From   Nick Cox <[email protected]>
To   "'[email protected]'" <[email protected]>
Subject   st: RE: moptimize routine that works with quantile regression?
Date   Mon, 17 Jan 2011 18:11:55 +0000

I don't have an answer to your main question, but I have three marginal observations. 

1. It's debatable if not dangerous style to refer to Stata local macros deep within Mata code. Far, far better to pass their value to Mata as an argument of your function. 

2. Assuming 1., 

for (i=1; i<=rows(y); i++) {
if (y[i,1]-p[i,1] > 0) {
mult[i,1] = `quart'
}
else {
mult[i,1] = 1-`quart'
}
}

looks as if it could be rewritten without a loop and repeated testing: 

mult[,1] = ((y[,1] - p[,1]) :> 0) :* quart  +  ((y[,1] - p[,1]) :<= 0) :* (1 - quart) 

The pedestrian idea here is that you mimic an elementwise conditional operator by 

(1 if true, 0 if false) :* (what you want if true)   
+ 
(1 if false, 0 if true) :* (what you want if false) 

Whether mult, y, p should be separate column vectors I can't say. 
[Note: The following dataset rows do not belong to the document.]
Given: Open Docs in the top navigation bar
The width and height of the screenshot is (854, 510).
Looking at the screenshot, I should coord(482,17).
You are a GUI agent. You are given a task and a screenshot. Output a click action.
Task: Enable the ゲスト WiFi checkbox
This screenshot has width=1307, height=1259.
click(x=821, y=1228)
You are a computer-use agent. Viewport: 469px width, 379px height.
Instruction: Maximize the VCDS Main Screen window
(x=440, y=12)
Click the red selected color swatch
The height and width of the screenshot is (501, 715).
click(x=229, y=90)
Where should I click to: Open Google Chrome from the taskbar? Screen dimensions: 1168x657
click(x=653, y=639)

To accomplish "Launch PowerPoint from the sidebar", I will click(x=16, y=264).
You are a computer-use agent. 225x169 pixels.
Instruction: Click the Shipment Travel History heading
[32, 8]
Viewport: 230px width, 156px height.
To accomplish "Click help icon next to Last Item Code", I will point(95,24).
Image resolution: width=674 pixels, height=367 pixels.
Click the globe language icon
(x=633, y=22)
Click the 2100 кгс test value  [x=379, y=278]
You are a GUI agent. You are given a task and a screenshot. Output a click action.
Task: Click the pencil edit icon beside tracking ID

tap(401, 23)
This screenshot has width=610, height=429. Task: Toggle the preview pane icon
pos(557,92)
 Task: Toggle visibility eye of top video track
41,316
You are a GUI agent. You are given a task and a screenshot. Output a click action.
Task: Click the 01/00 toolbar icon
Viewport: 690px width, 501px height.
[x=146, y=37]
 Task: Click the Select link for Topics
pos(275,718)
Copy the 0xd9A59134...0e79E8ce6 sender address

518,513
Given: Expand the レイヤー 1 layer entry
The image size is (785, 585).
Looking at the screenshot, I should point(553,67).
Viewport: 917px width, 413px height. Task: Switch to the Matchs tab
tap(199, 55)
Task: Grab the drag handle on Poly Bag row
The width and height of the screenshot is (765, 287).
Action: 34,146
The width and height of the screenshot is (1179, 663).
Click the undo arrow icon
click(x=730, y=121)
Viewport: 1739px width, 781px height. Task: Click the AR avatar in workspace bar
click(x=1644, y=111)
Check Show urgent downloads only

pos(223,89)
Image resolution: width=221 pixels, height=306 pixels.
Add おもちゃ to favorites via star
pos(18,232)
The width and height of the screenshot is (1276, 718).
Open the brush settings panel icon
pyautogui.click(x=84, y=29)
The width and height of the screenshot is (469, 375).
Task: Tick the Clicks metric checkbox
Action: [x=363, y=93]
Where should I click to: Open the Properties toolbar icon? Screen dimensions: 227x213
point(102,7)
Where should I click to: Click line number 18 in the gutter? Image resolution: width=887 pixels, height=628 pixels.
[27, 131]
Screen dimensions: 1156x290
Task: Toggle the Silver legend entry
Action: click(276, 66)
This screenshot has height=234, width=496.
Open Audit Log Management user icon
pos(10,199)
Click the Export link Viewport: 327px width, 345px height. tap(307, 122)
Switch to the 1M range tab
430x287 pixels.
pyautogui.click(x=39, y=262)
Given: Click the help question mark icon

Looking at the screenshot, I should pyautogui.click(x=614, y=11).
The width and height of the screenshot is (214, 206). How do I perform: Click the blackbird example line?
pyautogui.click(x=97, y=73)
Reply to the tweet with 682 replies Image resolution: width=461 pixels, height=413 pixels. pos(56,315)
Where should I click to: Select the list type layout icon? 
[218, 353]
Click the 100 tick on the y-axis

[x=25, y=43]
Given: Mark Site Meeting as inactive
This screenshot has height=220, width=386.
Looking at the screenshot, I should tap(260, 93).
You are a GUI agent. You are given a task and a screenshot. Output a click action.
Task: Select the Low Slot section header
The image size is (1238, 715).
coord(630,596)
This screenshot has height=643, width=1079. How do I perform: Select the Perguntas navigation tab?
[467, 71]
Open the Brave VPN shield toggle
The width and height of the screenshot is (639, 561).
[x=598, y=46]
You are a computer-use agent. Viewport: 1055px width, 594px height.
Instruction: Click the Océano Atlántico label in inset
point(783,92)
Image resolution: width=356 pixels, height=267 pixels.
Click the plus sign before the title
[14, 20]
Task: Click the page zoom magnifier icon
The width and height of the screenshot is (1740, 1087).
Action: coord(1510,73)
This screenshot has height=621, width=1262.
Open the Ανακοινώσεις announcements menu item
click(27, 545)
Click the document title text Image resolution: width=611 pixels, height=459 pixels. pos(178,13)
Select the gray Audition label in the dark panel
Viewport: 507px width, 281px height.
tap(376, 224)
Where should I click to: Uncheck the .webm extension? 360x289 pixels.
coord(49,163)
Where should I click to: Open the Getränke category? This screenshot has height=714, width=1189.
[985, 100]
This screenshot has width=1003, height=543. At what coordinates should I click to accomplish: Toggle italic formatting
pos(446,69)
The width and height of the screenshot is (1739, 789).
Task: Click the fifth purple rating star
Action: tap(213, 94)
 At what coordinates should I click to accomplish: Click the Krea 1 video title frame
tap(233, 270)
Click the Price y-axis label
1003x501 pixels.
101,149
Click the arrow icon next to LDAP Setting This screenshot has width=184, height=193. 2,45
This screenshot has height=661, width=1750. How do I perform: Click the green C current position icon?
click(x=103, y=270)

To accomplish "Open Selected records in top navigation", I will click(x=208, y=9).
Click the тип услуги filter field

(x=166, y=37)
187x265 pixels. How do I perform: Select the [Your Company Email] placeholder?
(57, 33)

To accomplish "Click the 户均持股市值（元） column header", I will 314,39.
3. Didn't Newton come first? 

Nick 
[email protected] 

Tatyana Deryugina

I'm trying to program a quantile regression algorithm in mata, using
the moptimize() routine. However, I'm having trouble finding an
evaluator + technique that leads to convergence. I've read that the
Frisch-Newton optimization method is fast and appropriate for quantile
regression - are there any Mata routines (within moptimize or
otherwise) that implement this?
Here's the way I'm constructing the objective function (or the vector
that moptimize will sum):

for (i=1; i<=rows(y); i++) {
if (y[i,1]-p[i,1] > 0) {
mult[i,1] = `quart'
}
else {
mult[i,1] = 1-`quart'
}
}
lnf = mult:*abs(y:-p)
}

y is the dependent variable, p is Xb, lnf is the "likelihood" vector,
and `quart' is the quartile. I tell moptimize to minimize this
"likelihood".
I've tried the "lf" and "gf0" evaluators and pretty much all the
optimization techniques. In some cases (when there are few independent
variables), I get the right answer, but for 4 dependent variables, the
routine doesn't work.
The reason I'm not using Stata's built-in command is because I
ultimately want to bootstrap the standard errors as well as use
weights. I've also found qreg and bsqreg to be very slow in my case
(lots of observations and dependent variables).